## Requirement
Give only the number of lines in the records that contain the word "yellow". Case counts.

─── Dataset rows

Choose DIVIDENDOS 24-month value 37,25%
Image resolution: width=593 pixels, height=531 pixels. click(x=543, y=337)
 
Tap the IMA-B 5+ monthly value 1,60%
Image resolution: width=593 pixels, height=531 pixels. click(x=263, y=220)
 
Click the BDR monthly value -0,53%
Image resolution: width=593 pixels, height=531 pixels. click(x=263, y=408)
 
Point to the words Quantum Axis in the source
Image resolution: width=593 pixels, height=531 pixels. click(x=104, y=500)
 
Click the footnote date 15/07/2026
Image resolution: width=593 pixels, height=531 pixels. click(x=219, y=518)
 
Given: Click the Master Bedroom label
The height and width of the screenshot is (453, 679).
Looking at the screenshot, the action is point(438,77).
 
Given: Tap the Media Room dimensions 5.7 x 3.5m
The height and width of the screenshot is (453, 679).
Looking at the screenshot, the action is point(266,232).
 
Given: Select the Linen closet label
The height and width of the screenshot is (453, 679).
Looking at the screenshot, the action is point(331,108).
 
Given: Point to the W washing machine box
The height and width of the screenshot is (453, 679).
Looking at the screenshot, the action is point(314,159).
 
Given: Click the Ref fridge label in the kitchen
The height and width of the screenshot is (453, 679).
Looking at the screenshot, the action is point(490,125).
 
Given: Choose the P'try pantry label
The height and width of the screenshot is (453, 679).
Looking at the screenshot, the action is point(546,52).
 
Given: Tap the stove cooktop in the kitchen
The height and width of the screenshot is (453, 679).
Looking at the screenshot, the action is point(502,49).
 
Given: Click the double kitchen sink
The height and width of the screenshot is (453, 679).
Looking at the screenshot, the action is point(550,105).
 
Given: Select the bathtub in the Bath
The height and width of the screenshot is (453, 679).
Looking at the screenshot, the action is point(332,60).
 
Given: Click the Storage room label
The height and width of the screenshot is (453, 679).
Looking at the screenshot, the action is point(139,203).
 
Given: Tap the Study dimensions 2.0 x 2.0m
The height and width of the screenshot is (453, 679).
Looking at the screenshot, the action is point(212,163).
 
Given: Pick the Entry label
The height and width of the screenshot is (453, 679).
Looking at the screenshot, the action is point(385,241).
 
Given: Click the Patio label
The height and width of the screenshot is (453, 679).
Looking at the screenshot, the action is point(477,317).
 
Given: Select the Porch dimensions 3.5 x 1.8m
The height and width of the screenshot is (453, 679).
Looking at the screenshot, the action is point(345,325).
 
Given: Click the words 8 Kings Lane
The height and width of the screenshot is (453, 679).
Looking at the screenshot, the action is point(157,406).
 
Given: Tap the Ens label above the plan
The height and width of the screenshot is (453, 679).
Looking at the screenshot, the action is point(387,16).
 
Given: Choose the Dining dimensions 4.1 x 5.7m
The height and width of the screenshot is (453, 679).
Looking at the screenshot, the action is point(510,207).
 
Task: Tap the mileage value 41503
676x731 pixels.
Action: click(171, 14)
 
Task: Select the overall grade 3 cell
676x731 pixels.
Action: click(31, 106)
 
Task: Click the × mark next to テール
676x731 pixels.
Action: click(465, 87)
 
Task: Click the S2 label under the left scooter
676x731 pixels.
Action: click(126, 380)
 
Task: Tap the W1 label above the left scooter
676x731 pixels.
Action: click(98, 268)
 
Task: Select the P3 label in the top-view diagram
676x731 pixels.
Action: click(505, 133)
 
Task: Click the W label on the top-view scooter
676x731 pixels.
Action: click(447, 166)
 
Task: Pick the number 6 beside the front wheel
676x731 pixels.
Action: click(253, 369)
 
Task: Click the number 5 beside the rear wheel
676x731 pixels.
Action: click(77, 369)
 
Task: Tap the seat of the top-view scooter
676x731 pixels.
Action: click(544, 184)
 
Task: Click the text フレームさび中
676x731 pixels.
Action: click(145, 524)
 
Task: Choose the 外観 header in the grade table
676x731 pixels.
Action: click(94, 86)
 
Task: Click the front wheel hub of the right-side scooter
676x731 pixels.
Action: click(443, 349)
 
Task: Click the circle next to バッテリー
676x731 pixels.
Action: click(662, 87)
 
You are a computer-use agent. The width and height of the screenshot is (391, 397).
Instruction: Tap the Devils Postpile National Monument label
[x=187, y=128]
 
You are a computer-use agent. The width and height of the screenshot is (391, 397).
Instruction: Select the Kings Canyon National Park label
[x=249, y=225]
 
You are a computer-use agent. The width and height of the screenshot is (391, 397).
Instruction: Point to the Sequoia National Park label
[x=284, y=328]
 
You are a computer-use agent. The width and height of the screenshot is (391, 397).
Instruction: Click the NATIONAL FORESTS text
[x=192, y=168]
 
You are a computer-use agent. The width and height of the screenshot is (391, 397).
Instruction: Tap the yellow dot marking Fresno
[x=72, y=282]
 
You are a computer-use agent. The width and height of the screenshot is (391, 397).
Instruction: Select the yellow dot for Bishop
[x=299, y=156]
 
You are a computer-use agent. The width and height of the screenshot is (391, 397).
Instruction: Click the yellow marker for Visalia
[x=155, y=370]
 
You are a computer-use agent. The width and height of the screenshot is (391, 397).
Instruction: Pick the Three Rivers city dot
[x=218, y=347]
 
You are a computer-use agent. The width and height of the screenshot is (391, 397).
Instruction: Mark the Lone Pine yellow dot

──────

## Finished task
4